Please output every record below exactly as written, leaving out any pictures.

Data extracts Start Marker

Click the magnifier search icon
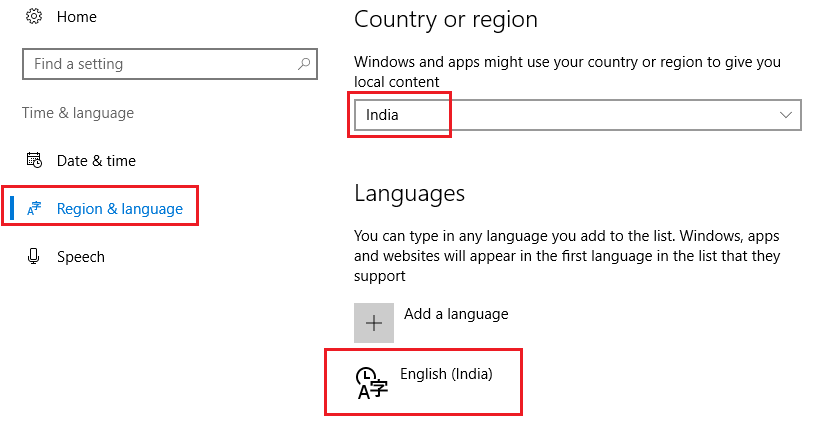 pos(304,64)
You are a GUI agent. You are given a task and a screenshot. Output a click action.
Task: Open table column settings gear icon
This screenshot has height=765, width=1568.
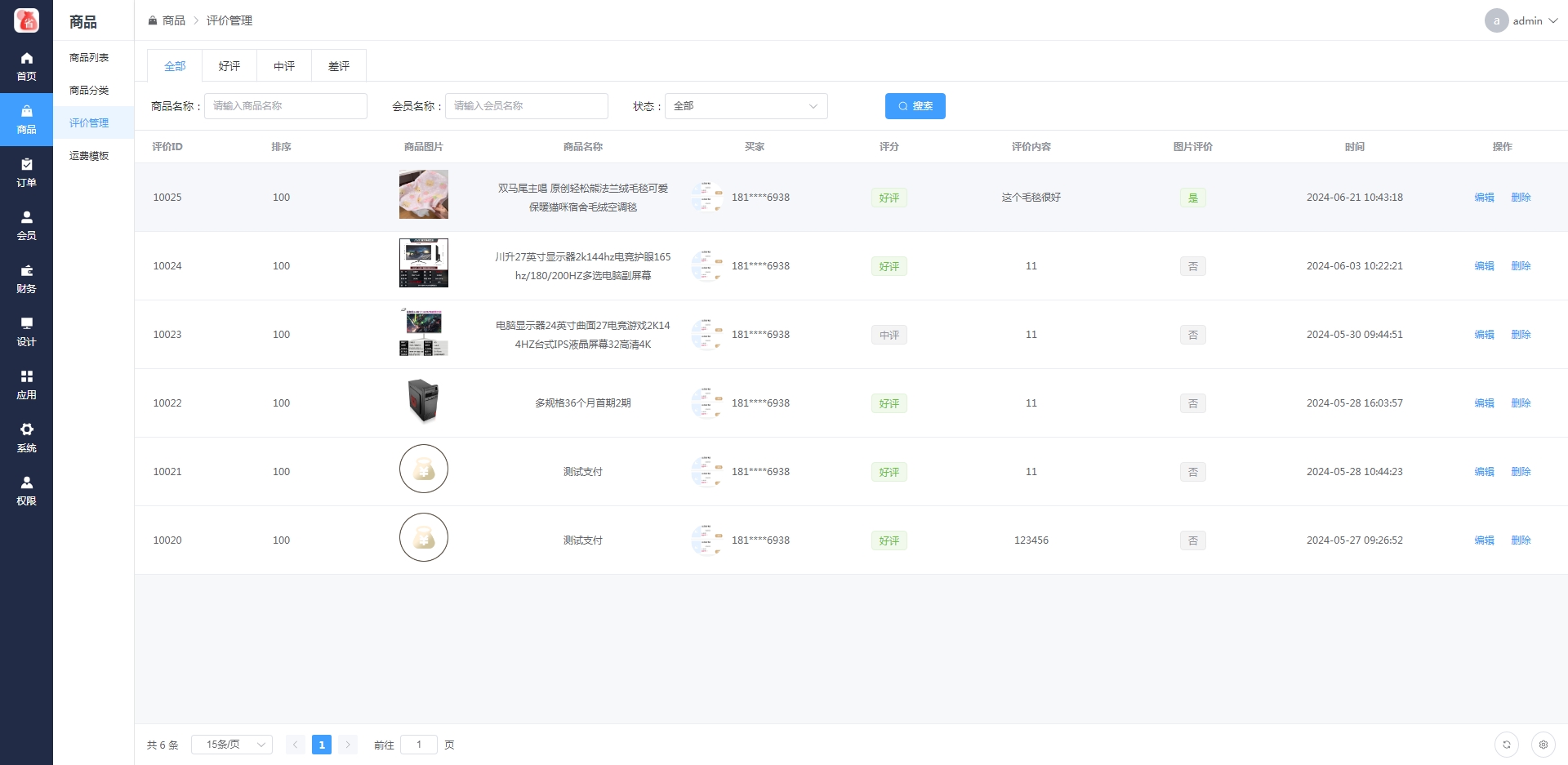pos(1543,745)
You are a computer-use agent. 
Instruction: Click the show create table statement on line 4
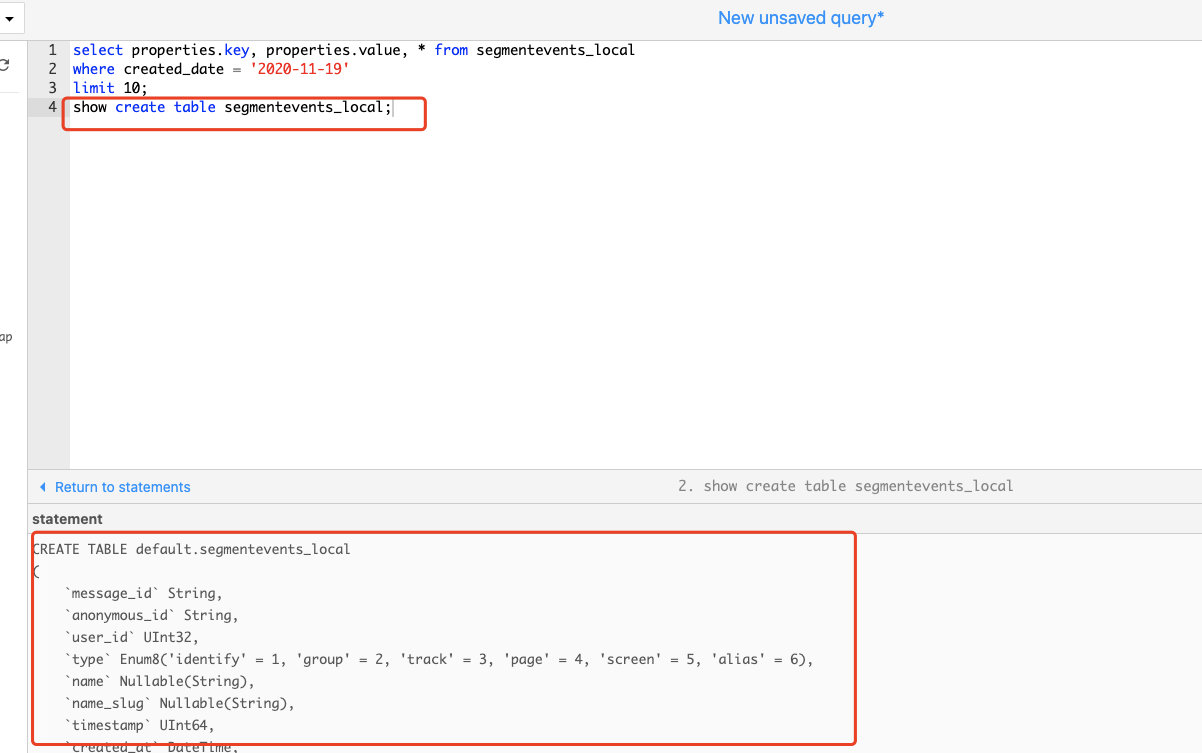click(x=230, y=107)
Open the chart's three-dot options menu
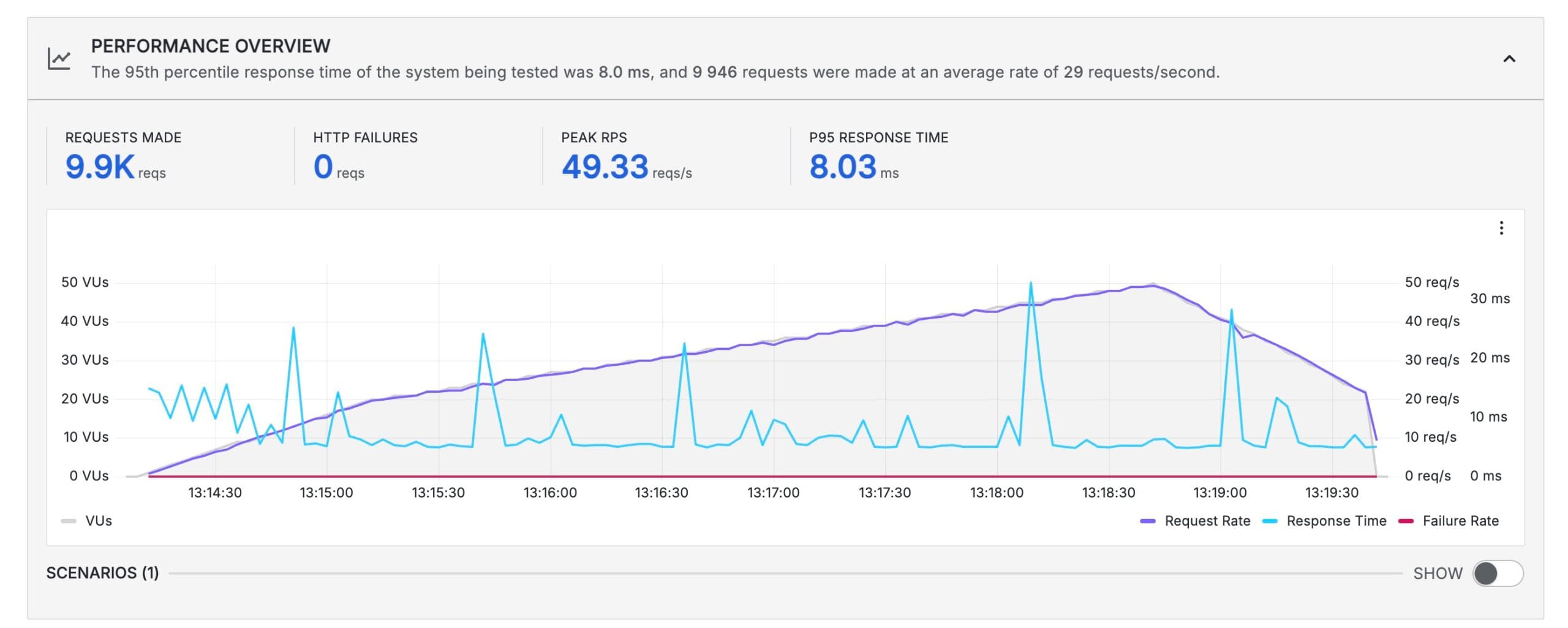1568x628 pixels. (1501, 228)
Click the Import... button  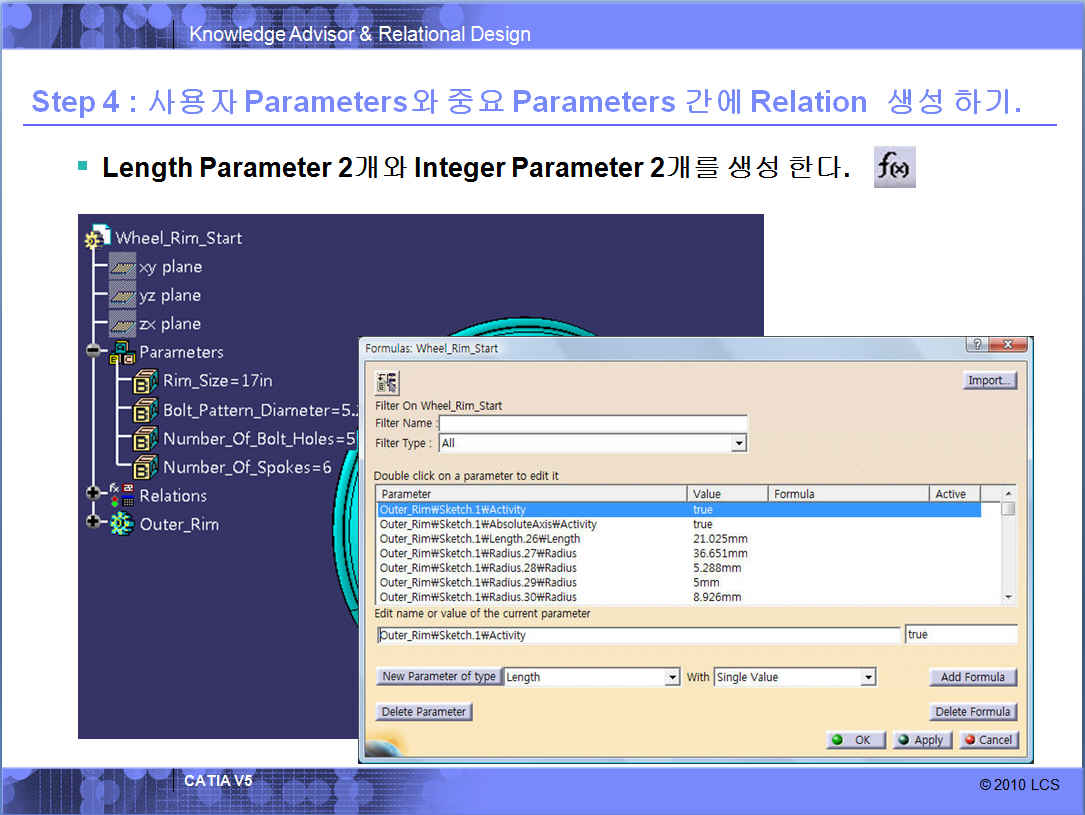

Data extracts End Marker

▶ [Written solution]:
Click the magnifier search icon
 pos(304,64)
You are a GUI agent. You are given a task and a screenshot. Output a click action.
Task: Open table column settings gear icon
This screenshot has height=765, width=1568.
pos(1543,745)
You are a computer-use agent. 
Instruction: Click the show create table statement on line 4
click(x=230, y=107)
Open the chart's three-dot options menu
1568x628 pixels. (1501, 228)
Click the Import... button  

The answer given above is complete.